Sunday, September 18, 2005

Mt. Tzouhalem

One of the good things I had, growing up, was Mt. Tzouhalem. For two years, we lived at its foot. In front of the house, the land sloped down to a meadow, and on out to a magnificent view of Cowichan Bay. But, behind us, the evergreen forest crowded the vegetable garden, and the terrain rose sharply. We could see the uncompromising grey crag from the back porch.

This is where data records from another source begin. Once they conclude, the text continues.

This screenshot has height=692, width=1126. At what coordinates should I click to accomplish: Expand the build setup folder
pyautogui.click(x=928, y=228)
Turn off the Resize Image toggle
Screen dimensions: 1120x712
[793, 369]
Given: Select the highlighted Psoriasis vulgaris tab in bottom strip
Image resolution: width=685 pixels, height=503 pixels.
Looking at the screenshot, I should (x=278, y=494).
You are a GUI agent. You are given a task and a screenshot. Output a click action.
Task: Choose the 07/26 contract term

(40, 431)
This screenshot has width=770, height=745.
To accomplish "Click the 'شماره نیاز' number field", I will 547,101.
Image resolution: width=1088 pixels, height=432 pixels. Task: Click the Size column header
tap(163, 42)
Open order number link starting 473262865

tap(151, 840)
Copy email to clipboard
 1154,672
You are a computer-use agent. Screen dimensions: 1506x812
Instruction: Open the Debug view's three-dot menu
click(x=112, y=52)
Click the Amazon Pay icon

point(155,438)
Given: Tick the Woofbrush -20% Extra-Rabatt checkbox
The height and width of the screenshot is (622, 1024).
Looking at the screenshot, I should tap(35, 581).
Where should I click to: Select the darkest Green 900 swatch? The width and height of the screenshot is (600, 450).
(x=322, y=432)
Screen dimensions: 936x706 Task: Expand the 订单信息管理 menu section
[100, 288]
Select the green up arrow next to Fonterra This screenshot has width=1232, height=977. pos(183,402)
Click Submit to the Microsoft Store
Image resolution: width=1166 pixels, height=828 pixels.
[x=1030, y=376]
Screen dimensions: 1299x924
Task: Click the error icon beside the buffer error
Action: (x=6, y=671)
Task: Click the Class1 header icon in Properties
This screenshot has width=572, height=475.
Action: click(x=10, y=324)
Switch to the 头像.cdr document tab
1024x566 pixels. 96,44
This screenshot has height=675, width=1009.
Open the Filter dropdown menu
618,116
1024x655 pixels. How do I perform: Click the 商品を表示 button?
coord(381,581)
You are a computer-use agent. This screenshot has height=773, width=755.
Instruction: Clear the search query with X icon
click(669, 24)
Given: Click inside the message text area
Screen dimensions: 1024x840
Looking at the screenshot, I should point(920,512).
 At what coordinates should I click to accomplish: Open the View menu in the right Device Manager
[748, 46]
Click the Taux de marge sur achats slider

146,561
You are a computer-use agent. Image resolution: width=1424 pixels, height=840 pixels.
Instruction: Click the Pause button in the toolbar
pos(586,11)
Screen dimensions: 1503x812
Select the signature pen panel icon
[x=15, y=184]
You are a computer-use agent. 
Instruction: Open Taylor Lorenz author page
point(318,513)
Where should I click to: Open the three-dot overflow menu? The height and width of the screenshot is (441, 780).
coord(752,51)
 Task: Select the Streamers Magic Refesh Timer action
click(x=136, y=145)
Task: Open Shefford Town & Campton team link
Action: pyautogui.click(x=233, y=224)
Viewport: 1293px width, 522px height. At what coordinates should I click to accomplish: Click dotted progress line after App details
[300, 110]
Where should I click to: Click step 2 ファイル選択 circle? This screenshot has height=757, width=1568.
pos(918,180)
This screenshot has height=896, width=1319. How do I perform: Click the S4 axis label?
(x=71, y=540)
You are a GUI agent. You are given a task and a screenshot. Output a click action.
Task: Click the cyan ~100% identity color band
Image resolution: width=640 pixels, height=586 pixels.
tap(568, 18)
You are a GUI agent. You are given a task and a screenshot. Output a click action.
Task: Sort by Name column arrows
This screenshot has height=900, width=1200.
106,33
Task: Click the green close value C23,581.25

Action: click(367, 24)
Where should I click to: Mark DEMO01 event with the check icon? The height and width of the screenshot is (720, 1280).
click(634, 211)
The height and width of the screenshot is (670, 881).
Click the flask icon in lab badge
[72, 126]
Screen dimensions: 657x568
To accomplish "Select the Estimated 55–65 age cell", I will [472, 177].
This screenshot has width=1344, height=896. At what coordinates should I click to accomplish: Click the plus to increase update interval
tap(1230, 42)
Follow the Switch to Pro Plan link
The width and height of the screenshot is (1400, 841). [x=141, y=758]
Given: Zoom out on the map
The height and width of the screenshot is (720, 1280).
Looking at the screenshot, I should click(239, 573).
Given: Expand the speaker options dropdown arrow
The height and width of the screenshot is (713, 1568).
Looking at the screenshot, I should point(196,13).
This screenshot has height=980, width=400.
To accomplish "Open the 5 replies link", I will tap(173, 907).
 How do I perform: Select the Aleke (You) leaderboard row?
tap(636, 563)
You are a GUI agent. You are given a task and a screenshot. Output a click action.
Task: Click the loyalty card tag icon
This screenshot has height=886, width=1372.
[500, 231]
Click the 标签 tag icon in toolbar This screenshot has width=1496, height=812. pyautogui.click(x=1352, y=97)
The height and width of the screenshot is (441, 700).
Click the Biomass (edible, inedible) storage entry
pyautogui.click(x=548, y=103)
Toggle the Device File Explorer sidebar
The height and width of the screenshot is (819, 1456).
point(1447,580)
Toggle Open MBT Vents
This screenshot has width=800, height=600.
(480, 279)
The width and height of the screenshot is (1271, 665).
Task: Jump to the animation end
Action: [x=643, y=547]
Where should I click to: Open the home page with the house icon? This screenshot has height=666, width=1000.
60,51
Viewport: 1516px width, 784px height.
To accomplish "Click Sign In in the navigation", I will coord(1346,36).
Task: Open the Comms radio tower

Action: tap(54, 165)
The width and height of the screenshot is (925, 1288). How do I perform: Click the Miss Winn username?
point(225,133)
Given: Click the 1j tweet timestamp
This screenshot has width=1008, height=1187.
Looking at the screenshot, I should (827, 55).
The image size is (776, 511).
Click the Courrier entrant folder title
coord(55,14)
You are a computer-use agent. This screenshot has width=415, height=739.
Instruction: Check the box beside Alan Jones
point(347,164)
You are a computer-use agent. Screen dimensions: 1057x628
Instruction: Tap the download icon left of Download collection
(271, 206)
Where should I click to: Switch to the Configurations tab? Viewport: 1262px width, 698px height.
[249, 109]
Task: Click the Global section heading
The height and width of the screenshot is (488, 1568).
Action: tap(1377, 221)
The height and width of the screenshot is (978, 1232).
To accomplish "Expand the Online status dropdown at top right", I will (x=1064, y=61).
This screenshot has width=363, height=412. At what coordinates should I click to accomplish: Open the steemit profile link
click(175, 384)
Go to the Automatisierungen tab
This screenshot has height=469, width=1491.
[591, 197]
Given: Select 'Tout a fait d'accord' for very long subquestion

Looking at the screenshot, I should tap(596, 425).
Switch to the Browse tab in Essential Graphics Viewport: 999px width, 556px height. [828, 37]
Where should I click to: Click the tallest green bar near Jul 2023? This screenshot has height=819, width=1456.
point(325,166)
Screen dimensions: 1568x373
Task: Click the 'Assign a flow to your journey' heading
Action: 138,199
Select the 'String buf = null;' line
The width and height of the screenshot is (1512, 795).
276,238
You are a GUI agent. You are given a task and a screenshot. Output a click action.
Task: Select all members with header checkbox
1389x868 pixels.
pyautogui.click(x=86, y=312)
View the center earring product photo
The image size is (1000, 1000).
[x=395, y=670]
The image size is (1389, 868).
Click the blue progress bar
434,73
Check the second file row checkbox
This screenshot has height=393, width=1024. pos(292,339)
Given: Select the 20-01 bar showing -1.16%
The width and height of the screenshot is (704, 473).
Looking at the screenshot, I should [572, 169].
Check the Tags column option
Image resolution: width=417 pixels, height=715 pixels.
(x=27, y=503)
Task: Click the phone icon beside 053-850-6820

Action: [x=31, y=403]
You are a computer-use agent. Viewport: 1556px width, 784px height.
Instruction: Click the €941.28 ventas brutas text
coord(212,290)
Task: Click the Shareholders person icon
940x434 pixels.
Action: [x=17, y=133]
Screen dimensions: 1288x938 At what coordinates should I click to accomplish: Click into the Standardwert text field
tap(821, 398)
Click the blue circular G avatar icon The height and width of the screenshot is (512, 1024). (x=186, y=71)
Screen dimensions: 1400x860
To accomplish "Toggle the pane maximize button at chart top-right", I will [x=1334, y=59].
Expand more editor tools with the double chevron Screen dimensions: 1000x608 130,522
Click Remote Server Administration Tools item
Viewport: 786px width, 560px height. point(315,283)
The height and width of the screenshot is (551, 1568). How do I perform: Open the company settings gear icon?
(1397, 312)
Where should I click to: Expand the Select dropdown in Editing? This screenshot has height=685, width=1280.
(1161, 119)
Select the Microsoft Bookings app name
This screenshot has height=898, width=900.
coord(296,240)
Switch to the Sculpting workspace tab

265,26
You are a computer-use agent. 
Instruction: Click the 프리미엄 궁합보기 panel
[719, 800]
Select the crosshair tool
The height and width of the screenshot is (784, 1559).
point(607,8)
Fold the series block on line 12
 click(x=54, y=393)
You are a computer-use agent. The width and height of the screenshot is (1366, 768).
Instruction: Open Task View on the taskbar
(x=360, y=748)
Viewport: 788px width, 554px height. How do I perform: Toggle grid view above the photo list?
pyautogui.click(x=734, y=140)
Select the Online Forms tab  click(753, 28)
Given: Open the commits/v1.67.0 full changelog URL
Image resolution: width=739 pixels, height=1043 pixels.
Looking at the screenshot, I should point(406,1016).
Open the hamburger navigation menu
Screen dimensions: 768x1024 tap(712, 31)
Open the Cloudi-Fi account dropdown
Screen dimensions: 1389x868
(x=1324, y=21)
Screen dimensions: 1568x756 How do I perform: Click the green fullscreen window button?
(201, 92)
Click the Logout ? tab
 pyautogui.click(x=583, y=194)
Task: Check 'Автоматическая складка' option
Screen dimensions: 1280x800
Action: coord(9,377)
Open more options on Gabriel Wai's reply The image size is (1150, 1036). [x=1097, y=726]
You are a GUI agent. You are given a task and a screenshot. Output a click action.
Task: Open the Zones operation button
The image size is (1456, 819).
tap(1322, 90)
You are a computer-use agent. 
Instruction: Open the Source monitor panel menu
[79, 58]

There were people who told me they had climbed the face of Tzouhalem, but I was far too young to try it. There was a back way. About a quarter of a mile down the drive, there was a logging road that wound up the other side of the mountain, and eventually petered out into a deer path. Following that brought me to a small mountain meadow with soft grass and rare flowers--chocolate lilies, lady slippers and shooting stars. In the center was a huge rock, at least 15 feet in diameter, which had fallen from the mountain during some unimaginable upheaval hundreds of years ago. It had split when it hit the meadow, and small trees grew between the two halves. I didn't have to walk through the split, but there was a delicious sense of shivery fear when I did. The path got steeper after that, and there were rocks to climb.

At the very top, a gnarled and stubborn tree struggled from a fissure in the rock, and I could look out over Cowichan Bay, or, with an edgy feeling of vertigo, down on my home.

It was always sunny when I climbed the mountain, yet my home seemed to be perpetually in its shadow.